Record excerpts:
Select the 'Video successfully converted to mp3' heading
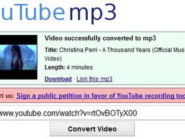 [100, 38]
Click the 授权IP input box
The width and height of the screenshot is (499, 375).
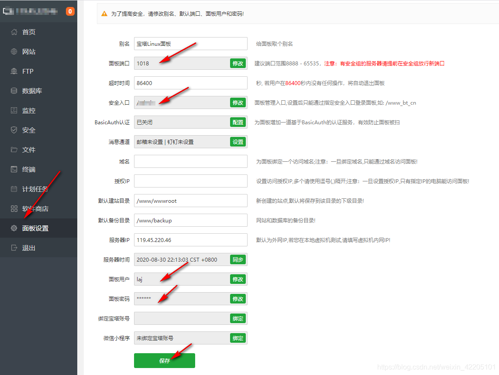pyautogui.click(x=190, y=181)
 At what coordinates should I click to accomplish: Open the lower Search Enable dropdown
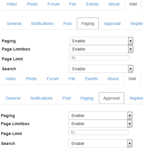click(100, 143)
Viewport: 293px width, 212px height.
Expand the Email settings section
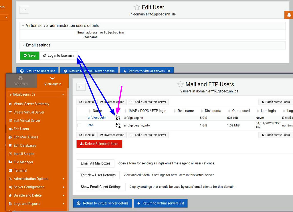click(x=39, y=45)
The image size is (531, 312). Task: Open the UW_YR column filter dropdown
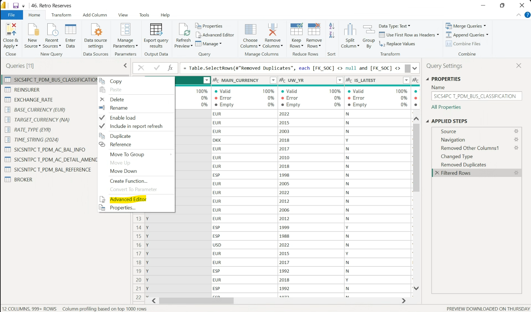(340, 80)
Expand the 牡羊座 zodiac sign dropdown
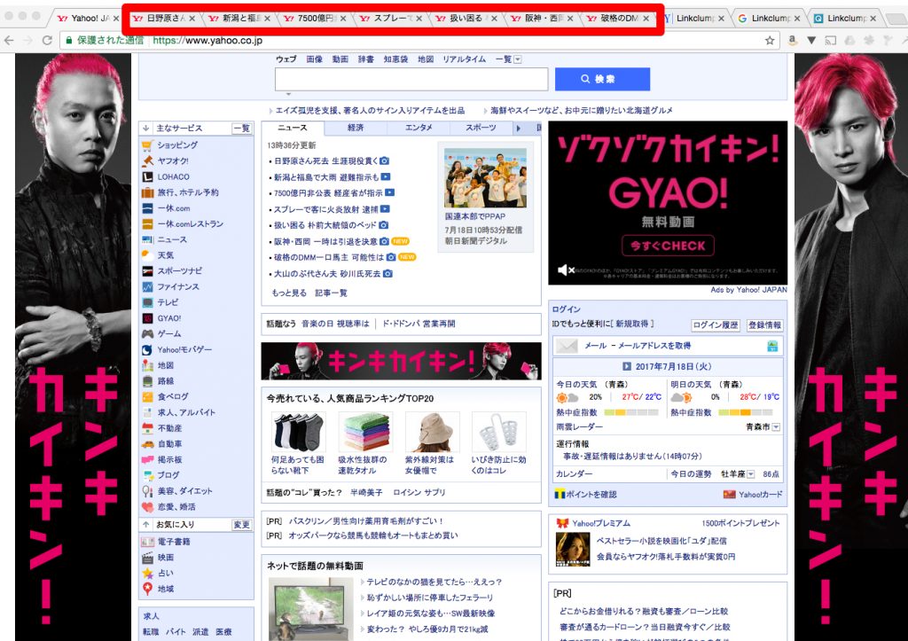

What you have to do:
With the images omitted, output all entries exactly as given.

Answer to this task:
Select the 'Video successfully converted to mp3' heading
 [100, 38]
Click the 授权IP input box
The width and height of the screenshot is (499, 375).
pyautogui.click(x=190, y=181)
 At what coordinates should I click to accomplish: Open the lower Search Enable dropdown
click(100, 143)
Viewport: 293px width, 212px height.
Expand the Email settings section
click(x=39, y=45)
The image size is (531, 312). Task: Open the UW_YR column filter dropdown
(340, 80)
Expand the 牡羊座 zodiac sign dropdown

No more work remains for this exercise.